[The input]
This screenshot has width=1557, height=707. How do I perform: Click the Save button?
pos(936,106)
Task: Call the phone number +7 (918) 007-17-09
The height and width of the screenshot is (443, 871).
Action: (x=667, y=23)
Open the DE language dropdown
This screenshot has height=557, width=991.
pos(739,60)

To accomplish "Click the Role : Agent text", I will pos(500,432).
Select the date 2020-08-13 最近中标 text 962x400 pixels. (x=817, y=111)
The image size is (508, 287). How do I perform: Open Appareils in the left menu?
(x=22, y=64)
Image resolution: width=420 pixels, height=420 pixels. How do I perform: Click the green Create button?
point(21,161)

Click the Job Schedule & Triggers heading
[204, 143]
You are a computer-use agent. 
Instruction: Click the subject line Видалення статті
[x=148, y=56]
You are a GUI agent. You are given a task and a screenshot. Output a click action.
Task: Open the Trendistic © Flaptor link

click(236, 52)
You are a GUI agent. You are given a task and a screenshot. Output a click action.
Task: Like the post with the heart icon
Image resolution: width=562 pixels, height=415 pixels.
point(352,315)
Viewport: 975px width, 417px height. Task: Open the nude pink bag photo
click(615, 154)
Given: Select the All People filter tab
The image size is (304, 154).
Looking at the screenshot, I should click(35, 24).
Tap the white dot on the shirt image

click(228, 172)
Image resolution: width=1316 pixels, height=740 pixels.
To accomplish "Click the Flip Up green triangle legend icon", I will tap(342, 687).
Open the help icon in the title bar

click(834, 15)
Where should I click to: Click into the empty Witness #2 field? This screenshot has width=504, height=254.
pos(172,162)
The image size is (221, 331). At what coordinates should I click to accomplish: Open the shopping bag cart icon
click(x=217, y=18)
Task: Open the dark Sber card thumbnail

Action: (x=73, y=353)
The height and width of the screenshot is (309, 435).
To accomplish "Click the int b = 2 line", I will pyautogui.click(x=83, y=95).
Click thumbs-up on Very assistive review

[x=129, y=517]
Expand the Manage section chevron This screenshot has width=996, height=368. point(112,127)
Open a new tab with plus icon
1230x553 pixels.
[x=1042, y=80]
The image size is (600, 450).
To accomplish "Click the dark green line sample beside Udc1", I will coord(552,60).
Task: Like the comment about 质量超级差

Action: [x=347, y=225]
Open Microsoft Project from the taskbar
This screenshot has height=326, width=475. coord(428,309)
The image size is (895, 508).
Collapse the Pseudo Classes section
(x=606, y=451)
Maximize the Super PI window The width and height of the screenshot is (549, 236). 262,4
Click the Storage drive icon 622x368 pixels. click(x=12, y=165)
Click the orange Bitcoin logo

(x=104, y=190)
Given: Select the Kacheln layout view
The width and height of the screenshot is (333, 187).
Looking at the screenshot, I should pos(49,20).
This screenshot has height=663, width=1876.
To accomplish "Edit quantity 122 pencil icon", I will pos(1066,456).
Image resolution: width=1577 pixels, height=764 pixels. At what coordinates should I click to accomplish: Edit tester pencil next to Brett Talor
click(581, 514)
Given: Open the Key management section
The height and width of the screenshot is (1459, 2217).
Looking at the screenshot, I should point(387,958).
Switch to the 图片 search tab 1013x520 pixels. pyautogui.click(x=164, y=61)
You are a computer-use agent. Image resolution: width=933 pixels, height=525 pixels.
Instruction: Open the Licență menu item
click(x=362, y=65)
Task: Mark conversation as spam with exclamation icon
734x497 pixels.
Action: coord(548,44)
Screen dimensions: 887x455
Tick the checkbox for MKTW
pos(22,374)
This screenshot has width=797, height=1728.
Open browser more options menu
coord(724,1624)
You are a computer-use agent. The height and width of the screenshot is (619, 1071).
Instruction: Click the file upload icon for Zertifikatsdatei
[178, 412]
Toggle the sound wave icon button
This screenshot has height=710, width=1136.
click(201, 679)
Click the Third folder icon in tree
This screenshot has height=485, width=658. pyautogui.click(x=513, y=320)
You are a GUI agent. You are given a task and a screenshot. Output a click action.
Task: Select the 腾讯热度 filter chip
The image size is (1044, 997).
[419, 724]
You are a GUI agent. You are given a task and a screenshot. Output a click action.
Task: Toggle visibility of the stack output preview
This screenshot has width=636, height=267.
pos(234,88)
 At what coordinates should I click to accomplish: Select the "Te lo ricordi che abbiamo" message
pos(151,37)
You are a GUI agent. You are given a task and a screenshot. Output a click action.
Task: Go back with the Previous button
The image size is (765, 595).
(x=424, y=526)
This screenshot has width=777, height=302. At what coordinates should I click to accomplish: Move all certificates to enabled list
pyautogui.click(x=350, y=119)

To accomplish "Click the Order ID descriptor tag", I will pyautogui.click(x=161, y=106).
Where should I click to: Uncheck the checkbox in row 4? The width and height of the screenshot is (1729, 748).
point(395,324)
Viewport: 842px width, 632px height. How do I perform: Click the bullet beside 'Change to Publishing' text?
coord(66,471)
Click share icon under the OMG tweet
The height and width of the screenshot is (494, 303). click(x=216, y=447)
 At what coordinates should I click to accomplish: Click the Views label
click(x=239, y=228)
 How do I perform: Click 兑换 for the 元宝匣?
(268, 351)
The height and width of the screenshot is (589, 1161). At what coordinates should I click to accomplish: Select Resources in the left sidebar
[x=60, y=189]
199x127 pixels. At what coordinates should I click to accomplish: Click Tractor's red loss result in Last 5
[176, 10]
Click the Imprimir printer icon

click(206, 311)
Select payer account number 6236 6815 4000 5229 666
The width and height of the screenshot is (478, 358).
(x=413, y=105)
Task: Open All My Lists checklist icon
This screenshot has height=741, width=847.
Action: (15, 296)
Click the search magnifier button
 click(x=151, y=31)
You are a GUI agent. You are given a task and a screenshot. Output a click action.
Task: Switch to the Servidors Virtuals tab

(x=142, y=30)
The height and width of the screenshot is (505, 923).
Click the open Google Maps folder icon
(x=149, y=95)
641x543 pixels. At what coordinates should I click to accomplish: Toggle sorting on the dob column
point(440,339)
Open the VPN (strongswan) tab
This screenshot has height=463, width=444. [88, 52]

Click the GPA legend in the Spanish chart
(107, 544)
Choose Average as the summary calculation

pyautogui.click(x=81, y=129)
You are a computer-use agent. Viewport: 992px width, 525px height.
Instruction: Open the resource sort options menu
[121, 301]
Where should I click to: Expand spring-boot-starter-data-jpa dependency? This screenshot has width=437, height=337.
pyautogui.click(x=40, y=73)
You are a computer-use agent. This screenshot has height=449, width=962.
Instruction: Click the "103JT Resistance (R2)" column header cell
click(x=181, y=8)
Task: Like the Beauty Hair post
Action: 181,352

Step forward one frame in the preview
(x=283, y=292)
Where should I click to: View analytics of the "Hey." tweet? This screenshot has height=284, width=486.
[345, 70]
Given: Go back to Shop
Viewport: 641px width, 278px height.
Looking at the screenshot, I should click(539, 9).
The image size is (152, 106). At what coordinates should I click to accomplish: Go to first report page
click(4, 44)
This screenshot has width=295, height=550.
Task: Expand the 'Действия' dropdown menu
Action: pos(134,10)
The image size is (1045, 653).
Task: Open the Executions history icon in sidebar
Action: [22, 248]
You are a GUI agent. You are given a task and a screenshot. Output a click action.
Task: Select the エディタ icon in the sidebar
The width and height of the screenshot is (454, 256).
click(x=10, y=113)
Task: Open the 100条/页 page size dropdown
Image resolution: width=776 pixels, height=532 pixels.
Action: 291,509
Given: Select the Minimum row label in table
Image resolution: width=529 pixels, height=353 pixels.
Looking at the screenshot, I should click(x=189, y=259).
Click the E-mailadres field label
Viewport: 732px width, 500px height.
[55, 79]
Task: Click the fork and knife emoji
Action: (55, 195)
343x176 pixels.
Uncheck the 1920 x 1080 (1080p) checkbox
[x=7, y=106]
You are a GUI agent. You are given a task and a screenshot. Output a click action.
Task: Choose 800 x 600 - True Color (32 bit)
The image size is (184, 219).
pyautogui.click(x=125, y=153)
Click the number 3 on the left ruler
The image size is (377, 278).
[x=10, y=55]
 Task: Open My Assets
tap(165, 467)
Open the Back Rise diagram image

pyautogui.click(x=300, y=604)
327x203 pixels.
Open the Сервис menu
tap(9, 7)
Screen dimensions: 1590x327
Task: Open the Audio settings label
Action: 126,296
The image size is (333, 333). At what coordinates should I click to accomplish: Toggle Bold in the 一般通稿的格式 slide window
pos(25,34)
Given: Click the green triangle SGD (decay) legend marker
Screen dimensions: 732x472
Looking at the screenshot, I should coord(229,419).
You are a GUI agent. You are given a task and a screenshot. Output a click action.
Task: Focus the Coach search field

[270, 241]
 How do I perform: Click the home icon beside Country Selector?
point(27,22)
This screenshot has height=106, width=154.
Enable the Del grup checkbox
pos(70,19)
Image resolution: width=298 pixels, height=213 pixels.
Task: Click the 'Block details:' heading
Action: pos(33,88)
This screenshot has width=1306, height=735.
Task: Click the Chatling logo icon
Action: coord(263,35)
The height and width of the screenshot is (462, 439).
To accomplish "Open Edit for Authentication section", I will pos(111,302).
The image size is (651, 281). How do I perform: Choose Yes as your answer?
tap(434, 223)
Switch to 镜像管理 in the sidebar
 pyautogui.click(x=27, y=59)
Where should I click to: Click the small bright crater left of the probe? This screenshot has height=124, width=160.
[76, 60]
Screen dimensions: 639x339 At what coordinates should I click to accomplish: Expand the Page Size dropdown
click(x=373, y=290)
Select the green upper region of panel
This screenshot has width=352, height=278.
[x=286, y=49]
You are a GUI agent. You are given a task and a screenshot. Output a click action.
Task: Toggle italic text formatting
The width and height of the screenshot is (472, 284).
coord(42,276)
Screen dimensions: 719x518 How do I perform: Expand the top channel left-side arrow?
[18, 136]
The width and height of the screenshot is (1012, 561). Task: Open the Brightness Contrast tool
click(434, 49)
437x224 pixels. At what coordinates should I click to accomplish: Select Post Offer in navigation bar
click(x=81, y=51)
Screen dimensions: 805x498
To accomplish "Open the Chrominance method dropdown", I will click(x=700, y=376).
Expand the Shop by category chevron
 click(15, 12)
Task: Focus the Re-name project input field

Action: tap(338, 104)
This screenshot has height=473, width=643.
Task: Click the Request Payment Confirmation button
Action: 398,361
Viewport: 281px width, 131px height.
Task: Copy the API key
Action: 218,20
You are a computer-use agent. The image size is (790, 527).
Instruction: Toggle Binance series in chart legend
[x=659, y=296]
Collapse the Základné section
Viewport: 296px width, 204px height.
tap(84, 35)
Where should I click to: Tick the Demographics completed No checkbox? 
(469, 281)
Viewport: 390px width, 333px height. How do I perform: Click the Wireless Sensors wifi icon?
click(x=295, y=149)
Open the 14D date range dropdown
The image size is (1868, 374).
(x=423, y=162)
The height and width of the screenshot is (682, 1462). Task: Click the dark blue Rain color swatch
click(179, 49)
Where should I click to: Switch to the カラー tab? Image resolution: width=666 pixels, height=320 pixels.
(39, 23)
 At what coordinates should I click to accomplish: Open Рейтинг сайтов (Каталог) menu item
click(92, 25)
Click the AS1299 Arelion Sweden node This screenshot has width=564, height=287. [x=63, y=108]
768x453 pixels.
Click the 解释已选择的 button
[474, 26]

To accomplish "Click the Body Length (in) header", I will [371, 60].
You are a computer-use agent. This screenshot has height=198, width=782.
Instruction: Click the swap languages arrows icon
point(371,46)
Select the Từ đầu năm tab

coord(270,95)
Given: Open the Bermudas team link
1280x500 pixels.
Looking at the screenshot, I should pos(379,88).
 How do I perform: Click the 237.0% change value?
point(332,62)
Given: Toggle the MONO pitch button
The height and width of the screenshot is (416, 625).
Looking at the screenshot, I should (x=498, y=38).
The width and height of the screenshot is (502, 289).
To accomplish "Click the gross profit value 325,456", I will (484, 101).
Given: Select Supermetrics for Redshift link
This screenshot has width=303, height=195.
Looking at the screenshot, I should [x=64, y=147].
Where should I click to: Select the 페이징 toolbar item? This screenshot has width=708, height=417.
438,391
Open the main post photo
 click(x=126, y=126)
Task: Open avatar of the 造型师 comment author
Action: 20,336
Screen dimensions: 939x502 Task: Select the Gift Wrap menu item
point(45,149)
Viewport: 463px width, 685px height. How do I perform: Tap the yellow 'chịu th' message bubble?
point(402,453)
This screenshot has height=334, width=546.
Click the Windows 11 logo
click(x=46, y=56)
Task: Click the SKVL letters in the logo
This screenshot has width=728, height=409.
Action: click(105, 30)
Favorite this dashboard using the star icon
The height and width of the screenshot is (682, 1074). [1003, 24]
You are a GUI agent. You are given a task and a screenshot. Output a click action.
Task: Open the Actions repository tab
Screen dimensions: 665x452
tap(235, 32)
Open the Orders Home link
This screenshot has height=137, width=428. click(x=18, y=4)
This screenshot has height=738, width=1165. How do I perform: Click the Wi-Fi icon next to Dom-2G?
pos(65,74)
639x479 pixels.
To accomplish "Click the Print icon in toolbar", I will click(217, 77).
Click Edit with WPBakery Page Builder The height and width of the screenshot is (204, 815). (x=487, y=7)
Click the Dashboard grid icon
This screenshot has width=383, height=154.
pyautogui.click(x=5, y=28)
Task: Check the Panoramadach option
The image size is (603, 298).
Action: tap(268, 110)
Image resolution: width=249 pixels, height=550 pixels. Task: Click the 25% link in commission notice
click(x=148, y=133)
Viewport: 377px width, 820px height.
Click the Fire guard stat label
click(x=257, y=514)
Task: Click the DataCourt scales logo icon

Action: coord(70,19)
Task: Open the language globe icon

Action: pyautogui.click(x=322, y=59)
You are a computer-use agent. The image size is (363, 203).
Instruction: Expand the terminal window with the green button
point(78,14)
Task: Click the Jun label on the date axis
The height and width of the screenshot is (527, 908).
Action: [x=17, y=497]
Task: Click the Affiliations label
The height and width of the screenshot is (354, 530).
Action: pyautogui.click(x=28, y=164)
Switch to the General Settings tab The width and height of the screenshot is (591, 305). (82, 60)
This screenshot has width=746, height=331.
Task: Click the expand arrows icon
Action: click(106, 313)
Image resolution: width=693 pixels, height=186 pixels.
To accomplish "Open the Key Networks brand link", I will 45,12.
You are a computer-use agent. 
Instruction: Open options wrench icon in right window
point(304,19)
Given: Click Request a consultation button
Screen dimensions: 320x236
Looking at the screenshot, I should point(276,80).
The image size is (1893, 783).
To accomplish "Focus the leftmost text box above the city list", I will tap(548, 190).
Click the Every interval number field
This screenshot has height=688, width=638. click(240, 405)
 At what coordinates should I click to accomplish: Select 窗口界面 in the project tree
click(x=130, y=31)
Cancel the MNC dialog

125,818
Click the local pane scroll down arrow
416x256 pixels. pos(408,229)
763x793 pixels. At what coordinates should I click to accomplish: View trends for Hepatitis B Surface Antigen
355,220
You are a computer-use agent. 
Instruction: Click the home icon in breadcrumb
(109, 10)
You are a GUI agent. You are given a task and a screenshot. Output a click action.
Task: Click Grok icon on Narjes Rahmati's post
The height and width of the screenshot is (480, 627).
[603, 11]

[What to produce] In the listing above, please copy exactly the lines from the first through the one that contains "Task: Like the post with the heart icon", and no others.

[Written answer]
This screenshot has width=1557, height=707. How do I perform: Click the Save button?
pos(936,106)
Task: Call the phone number +7 (918) 007-17-09
The height and width of the screenshot is (443, 871).
Action: (x=667, y=23)
Open the DE language dropdown
This screenshot has height=557, width=991.
pos(739,60)

To accomplish "Click the Role : Agent text", I will pos(500,432).
Select the date 2020-08-13 最近中标 text 962x400 pixels. (x=817, y=111)
The image size is (508, 287). How do I perform: Open Appareils in the left menu?
(x=22, y=64)
Image resolution: width=420 pixels, height=420 pixels. How do I perform: Click the green Create button?
point(21,161)

Click the Job Schedule & Triggers heading
[204, 143]
You are a computer-use agent. 
Instruction: Click the subject line Видалення статті
[x=148, y=56]
You are a GUI agent. You are given a task and a screenshot. Output a click action.
Task: Open the Trendistic © Flaptor link

click(236, 52)
You are a GUI agent. You are given a task and a screenshot. Output a click action.
Task: Like the post with the heart icon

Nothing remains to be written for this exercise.